Problem »
Both the line containing "Given: Click the yellow" and the line containing "Screen dimensions: 1103x538" belong to the span. Output exactly that span from the listing below, and nothing outside it.

Records to process »
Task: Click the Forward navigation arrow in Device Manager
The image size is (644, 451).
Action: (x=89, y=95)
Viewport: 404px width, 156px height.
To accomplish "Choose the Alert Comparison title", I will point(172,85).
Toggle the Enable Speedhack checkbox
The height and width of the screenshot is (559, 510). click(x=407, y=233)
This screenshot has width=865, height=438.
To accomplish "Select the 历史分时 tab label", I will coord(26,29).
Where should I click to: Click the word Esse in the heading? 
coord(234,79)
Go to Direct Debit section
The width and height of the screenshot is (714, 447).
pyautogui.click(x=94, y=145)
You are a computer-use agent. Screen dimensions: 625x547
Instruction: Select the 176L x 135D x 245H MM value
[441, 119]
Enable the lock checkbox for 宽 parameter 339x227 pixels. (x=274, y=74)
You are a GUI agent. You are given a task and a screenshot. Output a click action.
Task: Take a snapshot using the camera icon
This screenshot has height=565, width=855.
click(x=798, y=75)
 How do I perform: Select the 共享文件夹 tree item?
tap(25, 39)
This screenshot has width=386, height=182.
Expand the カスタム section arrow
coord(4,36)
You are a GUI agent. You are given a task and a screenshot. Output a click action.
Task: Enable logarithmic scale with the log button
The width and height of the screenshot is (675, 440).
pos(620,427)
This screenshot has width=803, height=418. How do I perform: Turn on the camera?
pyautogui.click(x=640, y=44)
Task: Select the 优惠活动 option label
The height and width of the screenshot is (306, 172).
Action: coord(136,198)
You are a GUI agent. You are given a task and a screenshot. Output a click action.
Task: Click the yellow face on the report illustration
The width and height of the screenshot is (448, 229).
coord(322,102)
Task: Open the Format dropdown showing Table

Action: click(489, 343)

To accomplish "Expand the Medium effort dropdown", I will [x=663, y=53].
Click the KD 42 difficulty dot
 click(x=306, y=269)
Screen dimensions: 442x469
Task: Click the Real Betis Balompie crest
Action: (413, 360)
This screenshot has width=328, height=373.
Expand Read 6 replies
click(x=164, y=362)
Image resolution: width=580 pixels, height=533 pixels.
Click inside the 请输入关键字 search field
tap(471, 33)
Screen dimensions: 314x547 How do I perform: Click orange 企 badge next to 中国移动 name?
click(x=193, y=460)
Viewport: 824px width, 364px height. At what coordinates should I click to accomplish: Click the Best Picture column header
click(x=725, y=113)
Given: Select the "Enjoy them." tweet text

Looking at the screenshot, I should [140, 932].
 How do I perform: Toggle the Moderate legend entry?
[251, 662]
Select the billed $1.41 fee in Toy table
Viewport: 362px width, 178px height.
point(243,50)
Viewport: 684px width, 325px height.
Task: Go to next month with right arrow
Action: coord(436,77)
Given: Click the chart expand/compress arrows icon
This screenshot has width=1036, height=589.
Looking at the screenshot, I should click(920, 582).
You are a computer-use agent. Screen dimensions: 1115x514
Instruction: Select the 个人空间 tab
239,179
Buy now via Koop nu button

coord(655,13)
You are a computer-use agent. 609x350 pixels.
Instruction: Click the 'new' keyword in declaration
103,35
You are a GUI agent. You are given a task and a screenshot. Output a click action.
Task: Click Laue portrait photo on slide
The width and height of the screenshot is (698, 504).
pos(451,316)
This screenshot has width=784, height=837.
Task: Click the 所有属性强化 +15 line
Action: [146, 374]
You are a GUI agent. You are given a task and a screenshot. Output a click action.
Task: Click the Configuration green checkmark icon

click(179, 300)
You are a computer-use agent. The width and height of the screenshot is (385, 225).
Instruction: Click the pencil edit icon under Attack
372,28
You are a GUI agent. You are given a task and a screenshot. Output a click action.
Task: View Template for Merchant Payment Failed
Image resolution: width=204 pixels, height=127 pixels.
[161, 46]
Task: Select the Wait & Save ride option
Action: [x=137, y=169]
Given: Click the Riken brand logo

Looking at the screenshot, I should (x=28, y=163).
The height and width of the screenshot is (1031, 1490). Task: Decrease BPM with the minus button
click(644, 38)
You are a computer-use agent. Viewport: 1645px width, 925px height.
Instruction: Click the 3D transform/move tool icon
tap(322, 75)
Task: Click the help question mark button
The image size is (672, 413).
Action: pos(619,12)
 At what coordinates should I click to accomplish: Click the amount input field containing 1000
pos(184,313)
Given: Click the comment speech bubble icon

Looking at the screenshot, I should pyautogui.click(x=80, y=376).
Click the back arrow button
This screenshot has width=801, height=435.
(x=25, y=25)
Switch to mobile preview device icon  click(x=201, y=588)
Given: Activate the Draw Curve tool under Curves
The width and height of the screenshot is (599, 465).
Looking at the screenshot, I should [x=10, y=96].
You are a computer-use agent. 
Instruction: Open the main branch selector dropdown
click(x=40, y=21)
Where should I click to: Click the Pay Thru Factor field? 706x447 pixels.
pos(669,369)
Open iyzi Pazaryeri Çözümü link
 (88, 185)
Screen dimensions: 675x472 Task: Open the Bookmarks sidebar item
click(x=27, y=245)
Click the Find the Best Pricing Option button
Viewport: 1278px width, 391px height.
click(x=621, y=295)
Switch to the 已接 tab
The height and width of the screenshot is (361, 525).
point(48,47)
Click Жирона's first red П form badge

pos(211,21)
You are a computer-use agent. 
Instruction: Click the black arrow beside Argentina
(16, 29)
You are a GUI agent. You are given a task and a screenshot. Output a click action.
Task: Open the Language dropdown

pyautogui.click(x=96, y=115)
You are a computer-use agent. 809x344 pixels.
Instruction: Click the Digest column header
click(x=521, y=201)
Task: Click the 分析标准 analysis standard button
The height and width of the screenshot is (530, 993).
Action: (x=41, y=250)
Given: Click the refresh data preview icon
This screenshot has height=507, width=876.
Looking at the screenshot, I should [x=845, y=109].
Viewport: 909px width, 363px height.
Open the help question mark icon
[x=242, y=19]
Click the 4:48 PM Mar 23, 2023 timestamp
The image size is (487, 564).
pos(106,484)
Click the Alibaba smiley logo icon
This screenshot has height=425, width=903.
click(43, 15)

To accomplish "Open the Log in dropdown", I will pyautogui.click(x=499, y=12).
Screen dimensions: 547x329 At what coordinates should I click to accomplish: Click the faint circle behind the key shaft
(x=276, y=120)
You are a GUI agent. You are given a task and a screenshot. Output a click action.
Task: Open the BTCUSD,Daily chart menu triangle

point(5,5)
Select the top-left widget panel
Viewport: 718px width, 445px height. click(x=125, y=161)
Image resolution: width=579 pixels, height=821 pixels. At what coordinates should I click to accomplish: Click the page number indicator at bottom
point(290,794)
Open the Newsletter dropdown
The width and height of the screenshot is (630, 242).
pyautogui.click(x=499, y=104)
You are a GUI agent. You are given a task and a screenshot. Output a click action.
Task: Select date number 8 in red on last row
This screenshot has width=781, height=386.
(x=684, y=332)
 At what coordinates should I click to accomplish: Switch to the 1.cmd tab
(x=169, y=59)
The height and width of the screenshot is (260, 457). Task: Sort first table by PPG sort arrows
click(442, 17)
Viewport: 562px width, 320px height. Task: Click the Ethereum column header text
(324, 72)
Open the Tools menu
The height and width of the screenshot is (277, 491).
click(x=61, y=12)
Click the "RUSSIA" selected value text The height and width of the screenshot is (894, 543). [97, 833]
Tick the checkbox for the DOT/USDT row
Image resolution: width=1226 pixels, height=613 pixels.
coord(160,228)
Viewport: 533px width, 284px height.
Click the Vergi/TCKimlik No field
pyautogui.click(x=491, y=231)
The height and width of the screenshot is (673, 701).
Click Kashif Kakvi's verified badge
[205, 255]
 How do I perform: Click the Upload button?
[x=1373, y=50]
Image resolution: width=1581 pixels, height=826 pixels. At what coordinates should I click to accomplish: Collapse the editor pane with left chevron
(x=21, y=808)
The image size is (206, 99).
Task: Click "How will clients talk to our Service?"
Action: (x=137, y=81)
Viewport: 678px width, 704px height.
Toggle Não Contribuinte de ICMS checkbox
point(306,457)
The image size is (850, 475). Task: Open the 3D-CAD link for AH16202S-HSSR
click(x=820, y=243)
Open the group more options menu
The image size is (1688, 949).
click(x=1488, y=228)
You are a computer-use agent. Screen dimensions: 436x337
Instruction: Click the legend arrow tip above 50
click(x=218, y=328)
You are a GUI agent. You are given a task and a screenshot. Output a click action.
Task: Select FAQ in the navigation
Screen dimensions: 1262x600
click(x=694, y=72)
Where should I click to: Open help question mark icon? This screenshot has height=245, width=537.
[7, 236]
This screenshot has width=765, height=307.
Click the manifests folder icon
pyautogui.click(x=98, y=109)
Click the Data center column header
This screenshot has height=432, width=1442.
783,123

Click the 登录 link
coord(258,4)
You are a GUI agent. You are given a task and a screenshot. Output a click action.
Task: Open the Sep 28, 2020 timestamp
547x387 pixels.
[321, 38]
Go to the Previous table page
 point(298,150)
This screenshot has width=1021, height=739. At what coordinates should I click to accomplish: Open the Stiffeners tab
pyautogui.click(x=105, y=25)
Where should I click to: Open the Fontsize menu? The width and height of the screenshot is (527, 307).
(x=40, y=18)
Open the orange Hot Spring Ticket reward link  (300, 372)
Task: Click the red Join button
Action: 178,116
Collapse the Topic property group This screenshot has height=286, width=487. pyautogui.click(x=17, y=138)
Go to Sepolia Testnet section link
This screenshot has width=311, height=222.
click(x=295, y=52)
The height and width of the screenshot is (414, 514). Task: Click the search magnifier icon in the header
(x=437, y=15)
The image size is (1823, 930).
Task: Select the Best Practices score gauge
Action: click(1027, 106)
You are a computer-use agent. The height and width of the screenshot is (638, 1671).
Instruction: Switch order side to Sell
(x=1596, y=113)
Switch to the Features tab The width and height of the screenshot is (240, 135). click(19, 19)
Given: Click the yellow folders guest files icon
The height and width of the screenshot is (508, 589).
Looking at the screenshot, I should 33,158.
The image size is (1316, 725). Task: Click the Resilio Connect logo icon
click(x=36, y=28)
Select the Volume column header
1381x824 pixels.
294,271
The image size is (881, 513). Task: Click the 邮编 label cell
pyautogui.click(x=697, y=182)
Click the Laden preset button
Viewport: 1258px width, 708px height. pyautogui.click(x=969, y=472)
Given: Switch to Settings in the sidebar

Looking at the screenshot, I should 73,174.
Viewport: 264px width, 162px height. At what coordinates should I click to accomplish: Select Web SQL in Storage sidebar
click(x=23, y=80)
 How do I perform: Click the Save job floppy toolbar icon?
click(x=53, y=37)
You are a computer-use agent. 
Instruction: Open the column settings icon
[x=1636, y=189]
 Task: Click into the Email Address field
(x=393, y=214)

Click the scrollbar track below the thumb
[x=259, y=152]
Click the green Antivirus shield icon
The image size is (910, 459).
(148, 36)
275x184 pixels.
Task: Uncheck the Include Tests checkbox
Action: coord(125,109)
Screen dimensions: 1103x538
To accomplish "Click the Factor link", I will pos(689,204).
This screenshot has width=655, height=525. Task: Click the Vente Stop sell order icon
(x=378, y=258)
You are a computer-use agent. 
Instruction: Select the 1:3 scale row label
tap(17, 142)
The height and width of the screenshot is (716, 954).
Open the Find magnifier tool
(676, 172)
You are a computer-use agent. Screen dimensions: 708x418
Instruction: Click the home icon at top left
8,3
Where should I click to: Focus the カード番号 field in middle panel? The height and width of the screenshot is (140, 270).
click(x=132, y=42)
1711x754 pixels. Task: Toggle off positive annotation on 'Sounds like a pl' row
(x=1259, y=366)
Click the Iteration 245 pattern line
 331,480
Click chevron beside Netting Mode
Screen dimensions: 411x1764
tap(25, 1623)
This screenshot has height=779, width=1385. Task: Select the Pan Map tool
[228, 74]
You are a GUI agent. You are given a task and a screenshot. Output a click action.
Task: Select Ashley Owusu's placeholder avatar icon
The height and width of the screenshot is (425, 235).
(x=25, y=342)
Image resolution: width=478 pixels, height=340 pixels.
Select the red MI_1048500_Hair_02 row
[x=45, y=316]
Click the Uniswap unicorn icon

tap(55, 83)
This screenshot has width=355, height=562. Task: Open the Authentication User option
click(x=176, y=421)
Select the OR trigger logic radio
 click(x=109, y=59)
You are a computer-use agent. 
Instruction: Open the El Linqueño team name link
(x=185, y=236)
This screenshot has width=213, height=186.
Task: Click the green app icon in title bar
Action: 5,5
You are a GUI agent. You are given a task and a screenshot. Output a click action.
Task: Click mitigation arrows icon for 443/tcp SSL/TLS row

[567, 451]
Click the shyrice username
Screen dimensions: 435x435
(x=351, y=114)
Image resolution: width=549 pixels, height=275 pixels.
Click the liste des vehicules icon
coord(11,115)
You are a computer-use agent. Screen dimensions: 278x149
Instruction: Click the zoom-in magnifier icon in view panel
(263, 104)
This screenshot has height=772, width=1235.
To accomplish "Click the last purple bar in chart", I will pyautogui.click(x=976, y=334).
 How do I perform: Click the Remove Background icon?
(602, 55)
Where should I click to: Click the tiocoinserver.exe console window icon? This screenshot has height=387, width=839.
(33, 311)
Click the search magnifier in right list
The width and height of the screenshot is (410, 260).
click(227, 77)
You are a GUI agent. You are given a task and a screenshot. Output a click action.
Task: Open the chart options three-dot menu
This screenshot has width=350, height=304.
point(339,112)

Exercise solution »
Given: Click the yellow folders guest files icon
The height and width of the screenshot is (508, 589).
Looking at the screenshot, I should 33,158.
The image size is (1316, 725). Task: Click the Resilio Connect logo icon
click(x=36, y=28)
Select the Volume column header
1381x824 pixels.
294,271
The image size is (881, 513). Task: Click the 邮编 label cell
pyautogui.click(x=697, y=182)
Click the Laden preset button
Viewport: 1258px width, 708px height. pyautogui.click(x=969, y=472)
Given: Switch to Settings in the sidebar

Looking at the screenshot, I should 73,174.
Viewport: 264px width, 162px height. At what coordinates should I click to accomplish: Select Web SQL in Storage sidebar
click(x=23, y=80)
 How do I perform: Click the Save job floppy toolbar icon?
click(x=53, y=37)
You are a computer-use agent. 
Instruction: Open the column settings icon
[x=1636, y=189]
 Task: Click into the Email Address field
(x=393, y=214)

Click the scrollbar track below the thumb
[x=259, y=152]
Click the green Antivirus shield icon
The image size is (910, 459).
(148, 36)
275x184 pixels.
Task: Uncheck the Include Tests checkbox
Action: coord(125,109)
Screen dimensions: 1103x538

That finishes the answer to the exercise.